> _WORK INSTRUCTIONS_:
The required output is the exact text of the lines from the line containing "Where should I" through the final line below, inclusive, without pictures.

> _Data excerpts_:

--------

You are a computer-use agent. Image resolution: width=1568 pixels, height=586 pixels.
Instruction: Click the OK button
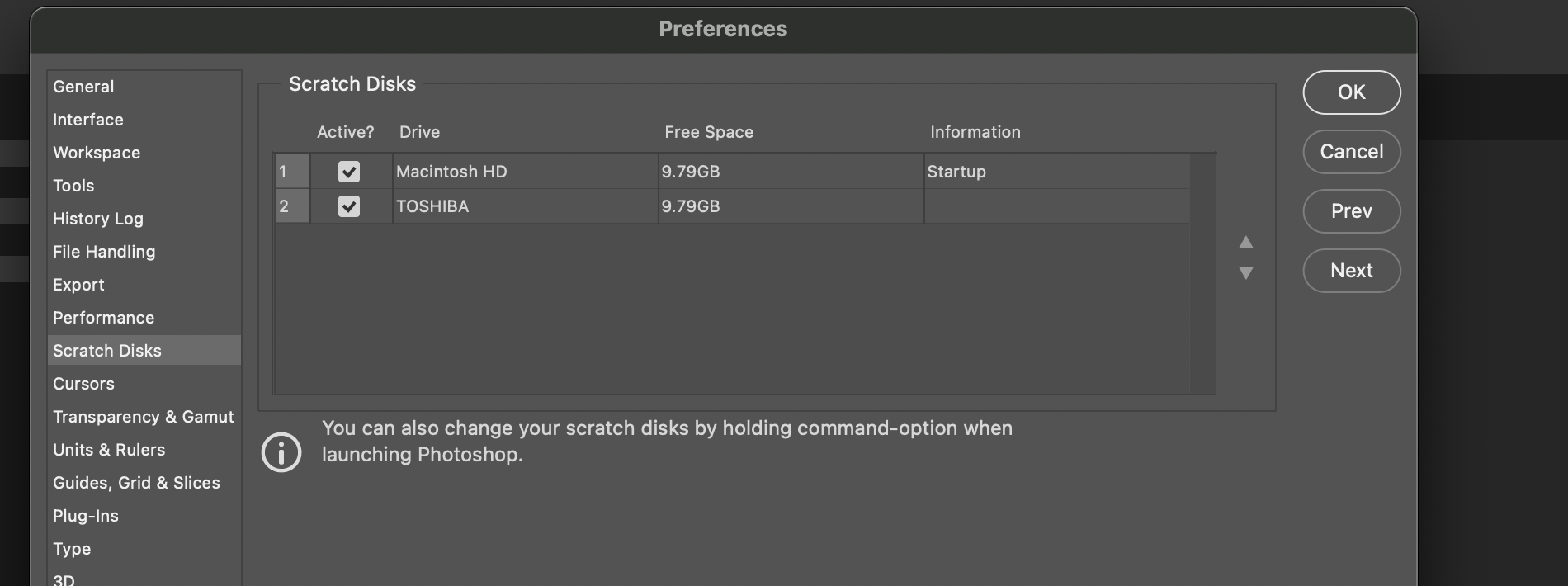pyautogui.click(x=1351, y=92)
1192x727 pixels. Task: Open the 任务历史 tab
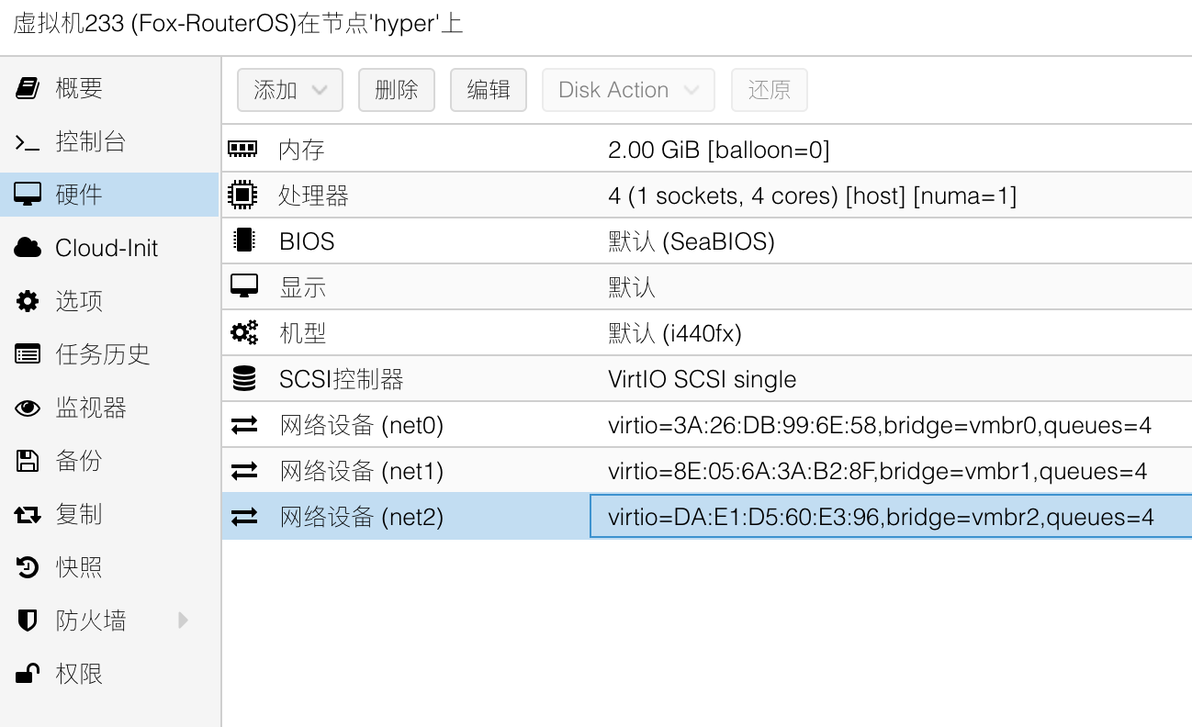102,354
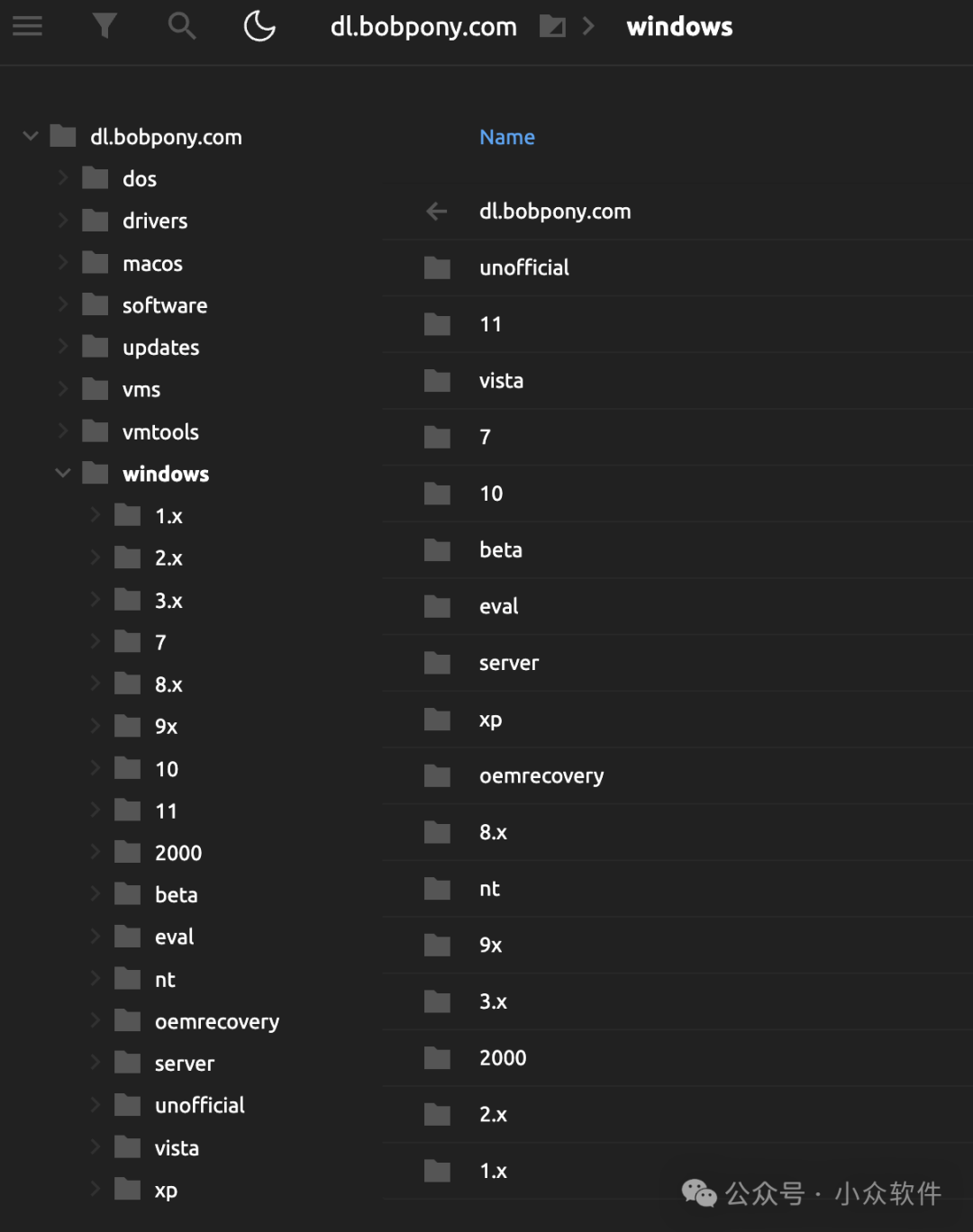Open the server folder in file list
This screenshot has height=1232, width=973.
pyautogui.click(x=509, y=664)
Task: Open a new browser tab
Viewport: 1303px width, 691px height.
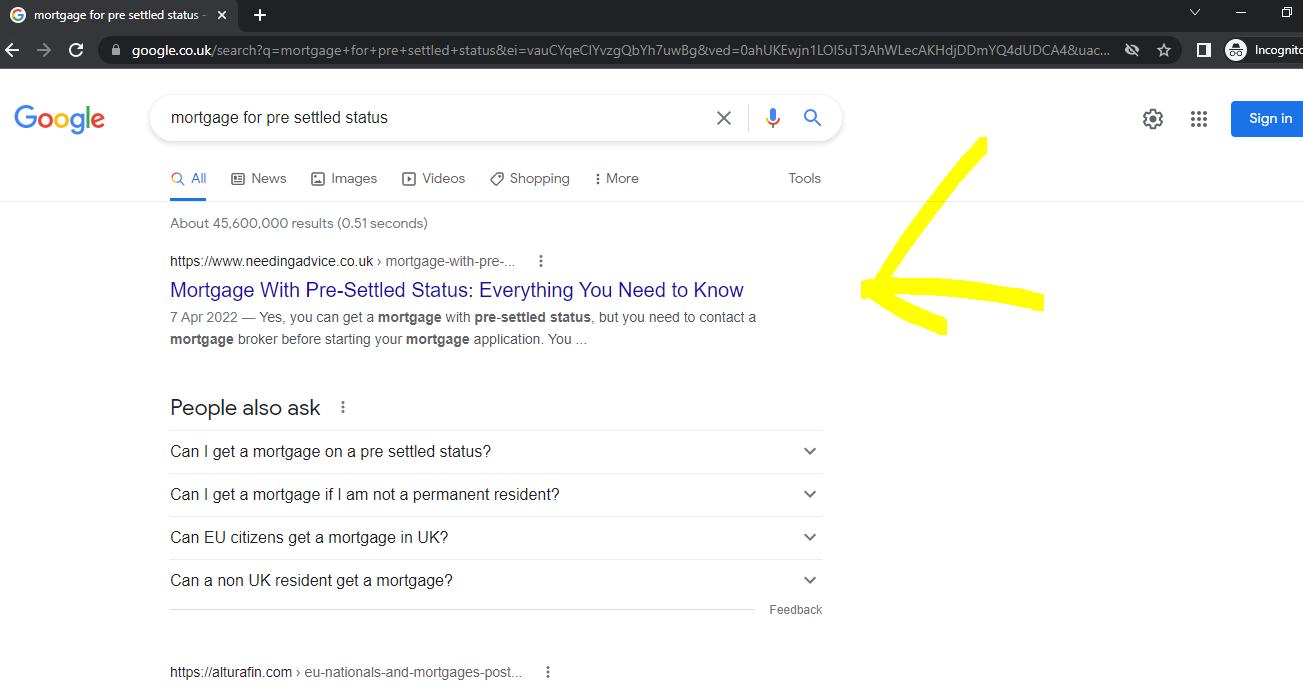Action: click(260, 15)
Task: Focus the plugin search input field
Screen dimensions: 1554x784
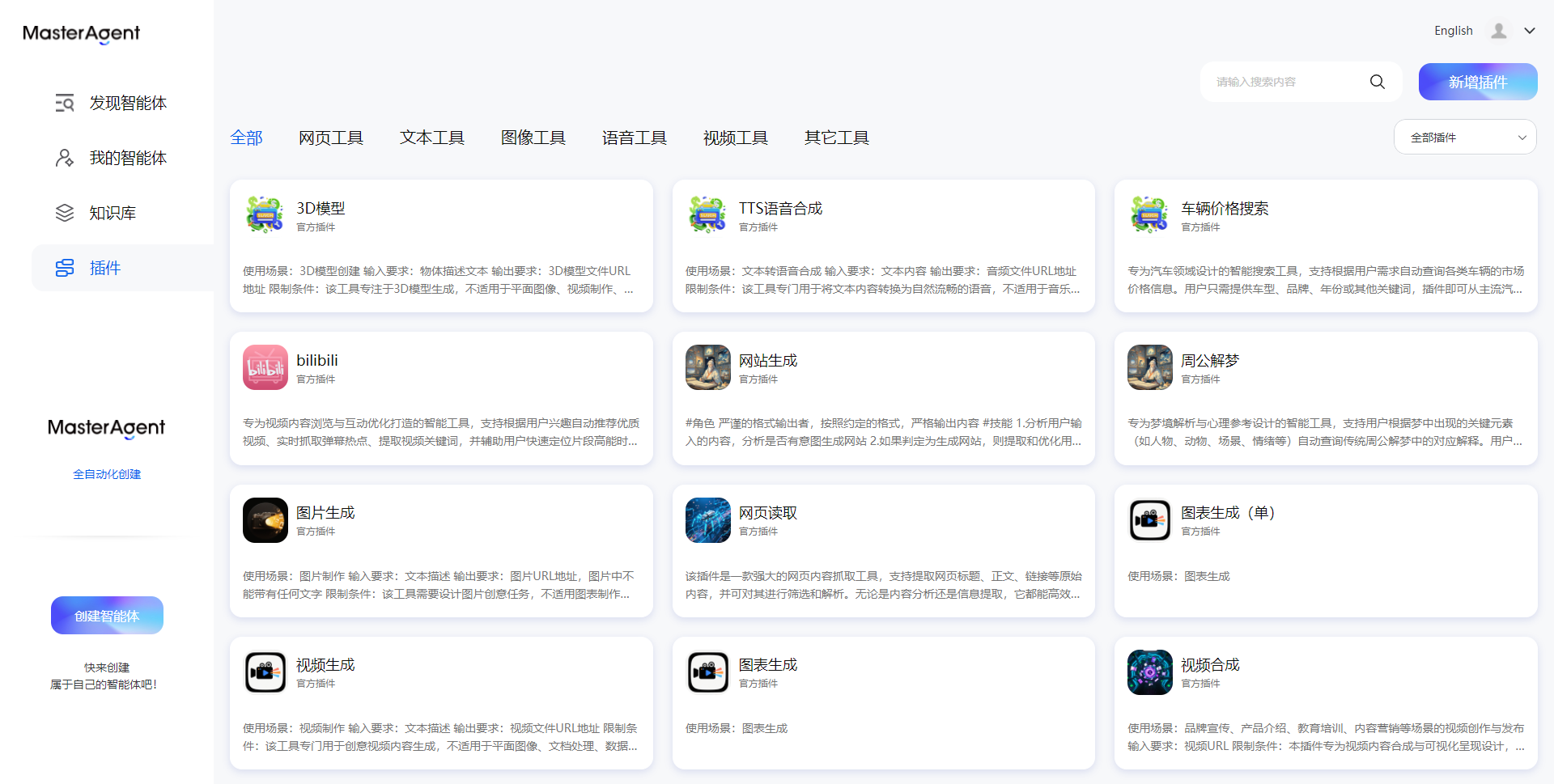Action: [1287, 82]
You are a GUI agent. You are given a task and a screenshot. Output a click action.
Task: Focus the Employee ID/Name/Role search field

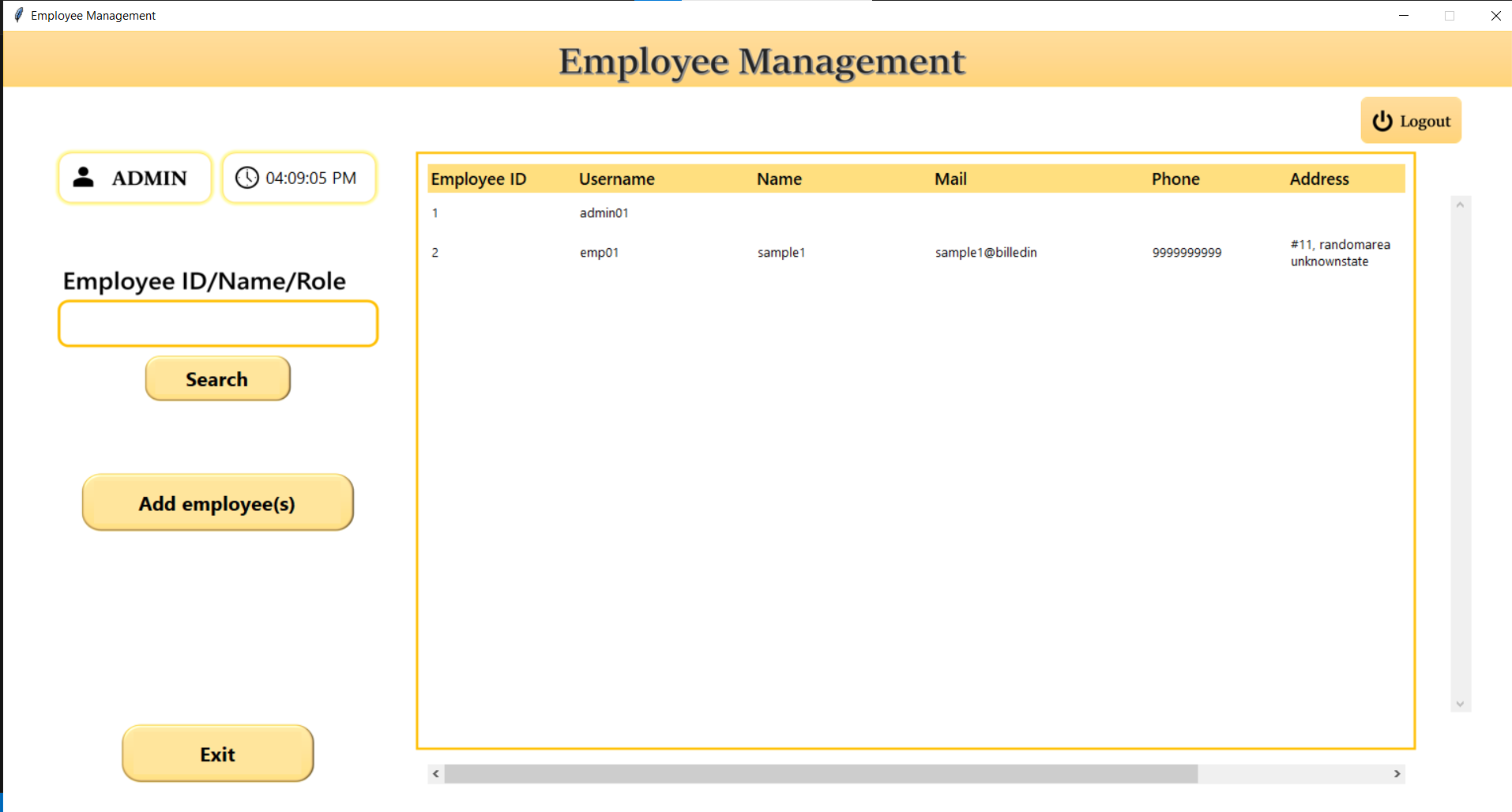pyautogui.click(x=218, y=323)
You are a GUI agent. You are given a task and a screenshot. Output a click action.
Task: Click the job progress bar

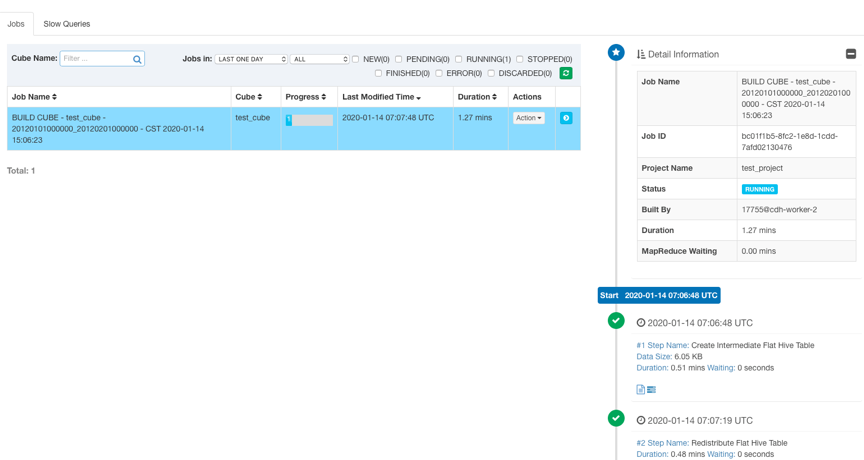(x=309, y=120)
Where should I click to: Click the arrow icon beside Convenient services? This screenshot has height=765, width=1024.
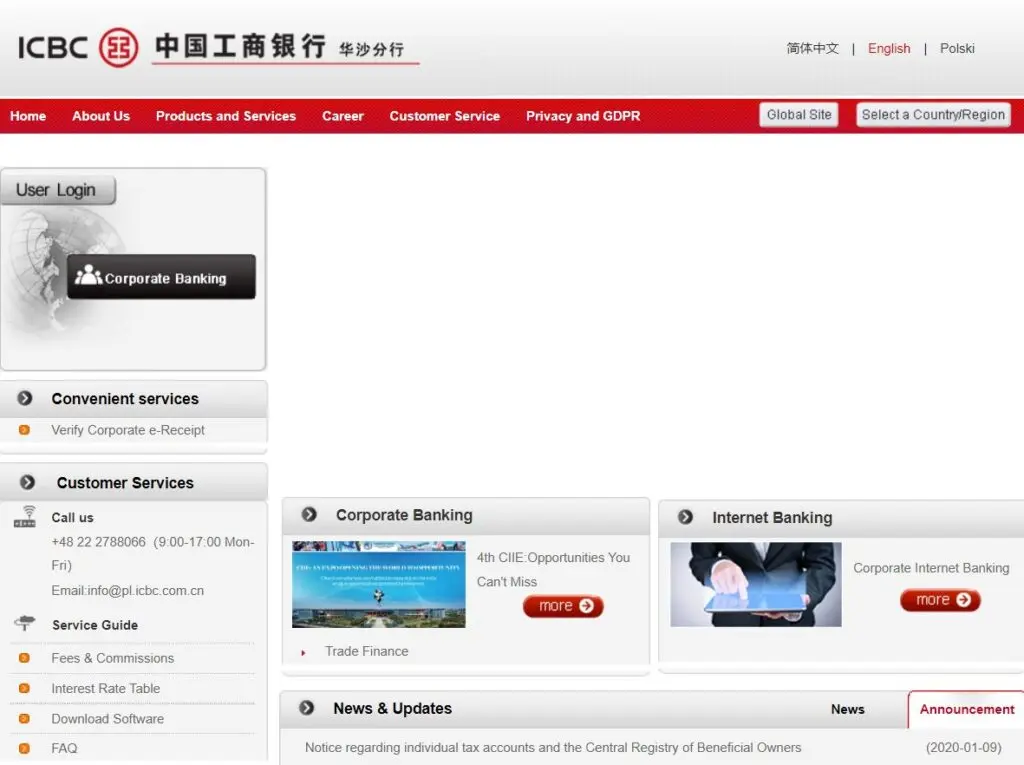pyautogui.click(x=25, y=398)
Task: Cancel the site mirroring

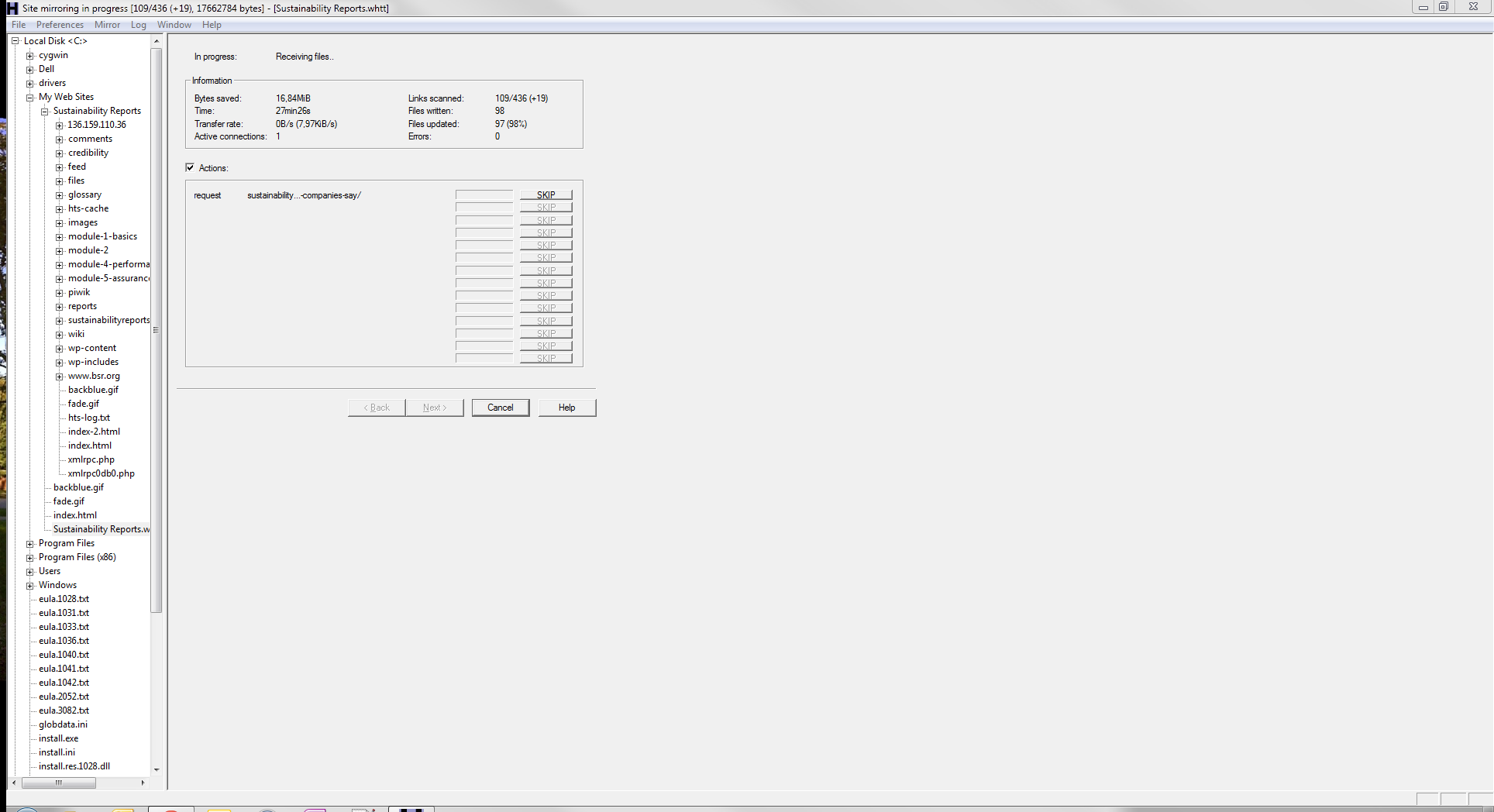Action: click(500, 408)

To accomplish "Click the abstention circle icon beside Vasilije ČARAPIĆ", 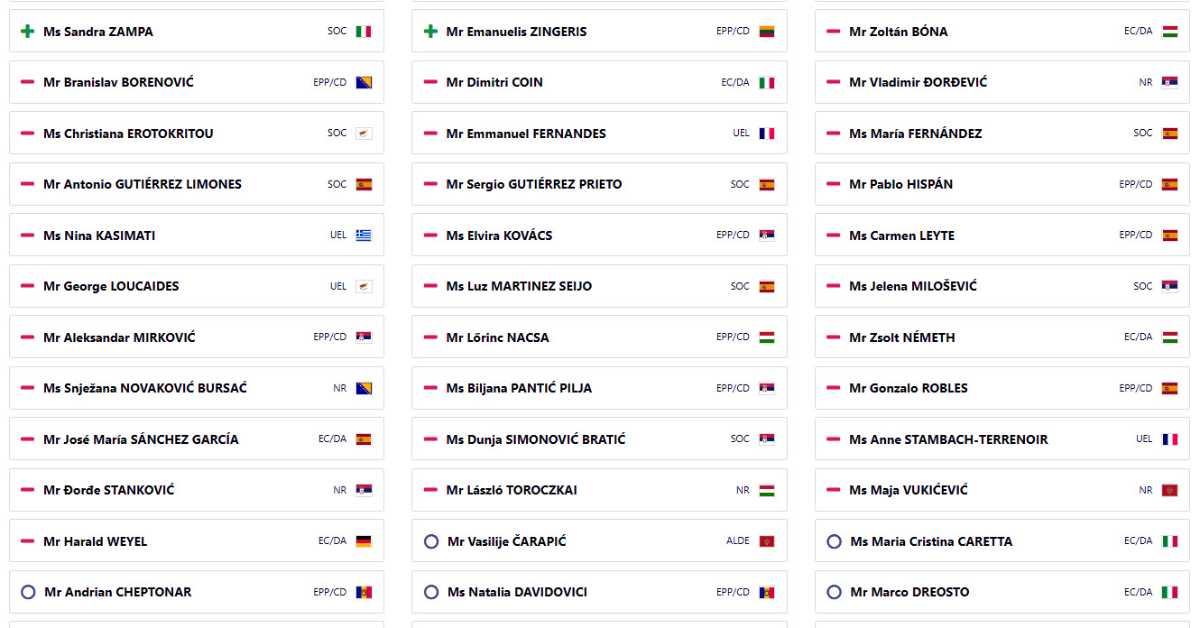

--------

> _SOLUTION FOR THIS TASK_:
Where should I click to: Click the arrow icon beside Convenient services? This screenshot has height=765, width=1024.
pyautogui.click(x=25, y=398)
Task: Cancel the site mirroring

Action: click(500, 408)

To accomplish "Click the abstention circle icon beside Vasilije ČARAPIĆ", 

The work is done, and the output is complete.